Recent comments posted to this site:

are there plans to have chunks stored in the regular backend storage?

i'm curious because one my use cases is archiving websites, where we end up with lots of WARC files. those files are basically a bunch of files from the website gzipp'd together in a stream, which means that multiple crawls of the same website (or actually, different website) have lots of redundant data (e.g. jQuery.js). storing those files in git-annex is not very efficient, because that data is duplicated all over the place.

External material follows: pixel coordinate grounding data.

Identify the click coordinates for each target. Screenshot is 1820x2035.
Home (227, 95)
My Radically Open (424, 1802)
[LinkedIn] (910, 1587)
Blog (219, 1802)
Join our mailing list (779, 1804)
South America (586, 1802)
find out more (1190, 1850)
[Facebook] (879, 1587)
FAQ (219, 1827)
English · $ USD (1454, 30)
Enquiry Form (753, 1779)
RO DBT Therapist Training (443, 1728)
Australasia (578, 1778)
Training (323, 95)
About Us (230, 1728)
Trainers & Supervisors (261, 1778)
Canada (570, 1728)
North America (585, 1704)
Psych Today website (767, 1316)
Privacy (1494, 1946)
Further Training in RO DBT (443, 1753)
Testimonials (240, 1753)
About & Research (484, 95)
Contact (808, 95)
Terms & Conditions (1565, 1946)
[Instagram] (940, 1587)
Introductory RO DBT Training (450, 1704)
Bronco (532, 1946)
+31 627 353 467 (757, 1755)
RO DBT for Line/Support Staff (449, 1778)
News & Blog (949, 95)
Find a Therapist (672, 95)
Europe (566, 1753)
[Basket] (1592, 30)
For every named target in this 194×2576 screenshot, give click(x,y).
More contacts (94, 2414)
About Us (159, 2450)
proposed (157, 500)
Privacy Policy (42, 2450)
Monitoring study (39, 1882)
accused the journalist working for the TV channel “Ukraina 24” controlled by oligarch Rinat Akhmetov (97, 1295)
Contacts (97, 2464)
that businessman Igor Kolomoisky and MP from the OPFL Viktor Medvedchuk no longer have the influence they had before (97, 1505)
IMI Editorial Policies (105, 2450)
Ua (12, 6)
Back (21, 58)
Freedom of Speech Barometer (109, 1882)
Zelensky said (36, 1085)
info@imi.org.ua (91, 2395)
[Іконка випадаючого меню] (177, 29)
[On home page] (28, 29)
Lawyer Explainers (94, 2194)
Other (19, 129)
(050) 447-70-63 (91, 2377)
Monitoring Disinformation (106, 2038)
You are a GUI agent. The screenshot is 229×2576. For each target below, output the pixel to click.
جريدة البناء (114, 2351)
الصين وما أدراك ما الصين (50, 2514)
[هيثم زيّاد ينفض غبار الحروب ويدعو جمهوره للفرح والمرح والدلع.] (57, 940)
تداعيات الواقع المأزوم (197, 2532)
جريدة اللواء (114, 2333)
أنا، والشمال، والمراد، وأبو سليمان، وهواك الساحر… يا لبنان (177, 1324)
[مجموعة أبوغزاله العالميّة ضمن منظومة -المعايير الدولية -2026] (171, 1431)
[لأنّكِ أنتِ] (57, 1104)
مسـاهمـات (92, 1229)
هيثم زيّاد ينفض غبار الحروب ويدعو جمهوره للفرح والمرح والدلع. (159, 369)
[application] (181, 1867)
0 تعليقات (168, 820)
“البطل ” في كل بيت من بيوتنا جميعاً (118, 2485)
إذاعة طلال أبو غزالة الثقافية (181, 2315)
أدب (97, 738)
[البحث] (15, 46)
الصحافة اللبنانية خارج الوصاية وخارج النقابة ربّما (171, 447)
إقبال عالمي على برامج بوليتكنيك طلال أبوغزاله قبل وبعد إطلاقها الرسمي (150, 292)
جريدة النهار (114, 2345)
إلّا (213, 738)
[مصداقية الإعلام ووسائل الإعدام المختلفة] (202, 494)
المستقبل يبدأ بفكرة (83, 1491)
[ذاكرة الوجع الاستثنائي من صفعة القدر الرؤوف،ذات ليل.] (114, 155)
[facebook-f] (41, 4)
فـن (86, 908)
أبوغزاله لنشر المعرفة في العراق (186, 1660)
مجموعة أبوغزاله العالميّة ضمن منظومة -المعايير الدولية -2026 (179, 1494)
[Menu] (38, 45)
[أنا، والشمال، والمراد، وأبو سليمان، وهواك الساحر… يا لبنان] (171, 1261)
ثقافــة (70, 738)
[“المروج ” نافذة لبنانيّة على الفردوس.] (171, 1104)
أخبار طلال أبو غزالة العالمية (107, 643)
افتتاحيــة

if the storage backend was chunked, there could be massive deduplication across those files... this is why i looked at the borg special remote: I figured that i could at least deduplicate on the remote side, but it would still be nice to have this built-in! -- anarcat

Comment by anarcat Mon Dec 3 17:30:00 2018

The bup special remote does exist, so if you want to use that special remote, you can get efficient storage and transfer of related versions. It would probably be possible to make bup use the same git repo as git-annex, just storing its data in a separate branch, but I have not tried it.

Comment by joey Mon Dec 3 17:30:00 2018
To add a new remote, use the git remote add command on the terminal, in the directory your repository is stored at. The git remote add command takes two arguments: A remote name, for example, origin. For more information visit - https://www.applesupportphonenumbers.com/blog/fix-mac-error-code-36/
Comment by techcustomersupport Mon Dec 3 17:30:00 2018

I think that annex always uses cp --reflink=auto for local paths (cache remote was on a local path right?). I guess running with --debug could have helped to resolve the mystery ;-)

BTW -- checked locally - reflink=auto seems to work nicely across subvolumes of the same BTRFS filesystem. "copying" gigabytes takes half a second or so ;-) (without reflink=auto - takes considerably longer)

Comment by yarikoptic Fri Nov 23 18:12:39 2018

Well, I did not check reflink=auto. I just checked first with git annex copy --to=cache which simply duplicated every file. So there are two posibilities:

  1. reflink=auto doesn't work (I did not check but I think it work)
  2. git-annex does not recognise the other path to be on the same filesystem so went back to simply copy (very likely but joey has to check.)
Comment by Mowgli Wed Nov 21 19:45:30 2018

It doesn't work well if the source of the copy is in a btrfs subvolume and the cache is in another subvolume of the same filesystem.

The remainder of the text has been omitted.